That’s what it feels like, thanks to Windermere’s relationship with Demco Law Firm. Most real estate transactions go smoothly, but when issues arise, consequences can be dire and Demco is always amazingly quick to respond.
Earlier this week Lars Neste from Demco stopped by our office to talk about legal hot topics affecting real estate buyers and sellers. At the top of his list was wire fraud. Example: A crook hacks into an escrow company’s email system. He contacts buyers for a soon-to-be-completed transaction and tells them there’s been a change in wiring instructions. The buyers send $275K to a fraudulent Wells Fargo account. The following day, they hear from the real escrow people and panic ensues. The unsympathetic seller threatens to call off the deal.
In this case, Demco was able to help all parties obtain a reasonable resolution. The escrow company stepped in to provide interim funds and much of the stolen money was ultimately recovered. But the takeaway was, NEVER wire funds to ANYONE based only on email instructions. Call the real recipient to verify the account info. Also, be very suspicious of changes in wiring instructions.
Lars also brought up risks associated with direct email communication. Example: A seller emails the buyer’s agent directly, promising offhand to pay for certain repairs. He later regrets his generous offer and wants to renegotiate. Lars thought the buyer might have legal grounds for saying no, because what, really, is the difference between expressing consent via email versus putting your electronic signature on a document? The two actions very clearly show the same intent.
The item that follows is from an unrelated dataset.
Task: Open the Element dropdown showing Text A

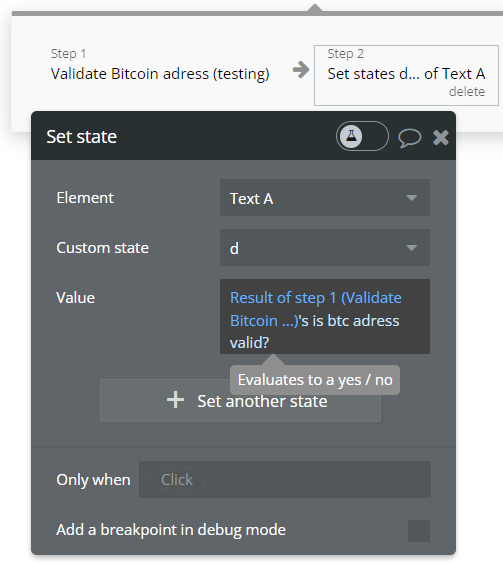Action: pos(325,198)
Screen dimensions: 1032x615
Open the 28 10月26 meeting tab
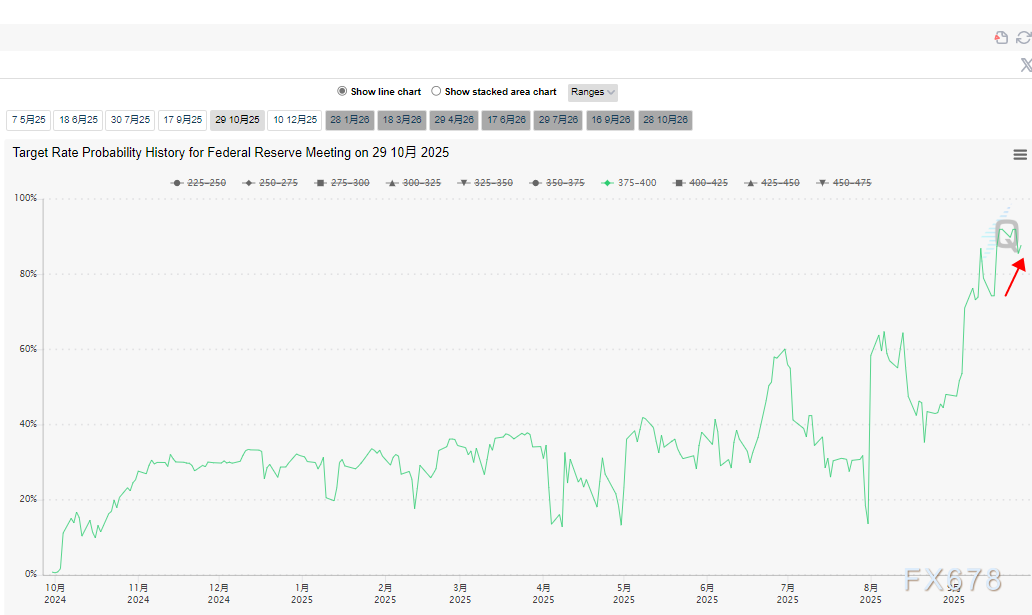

However, if it was the seller’s Realtor who told the other party that the seller might be willing to consider whatever repairs, the seller would NOT have been on the hook. The moral of the story was, buyers and sellers should be very cautious of direct communication with the other party or their agents, lest they incur legal obligations without careful consideration.
We also discussed the fine points of customizing escalation clauses and debated the value of offering low appraisal coverage when a buyer has already waived his financing contingency, but those stories will have to wait until another time.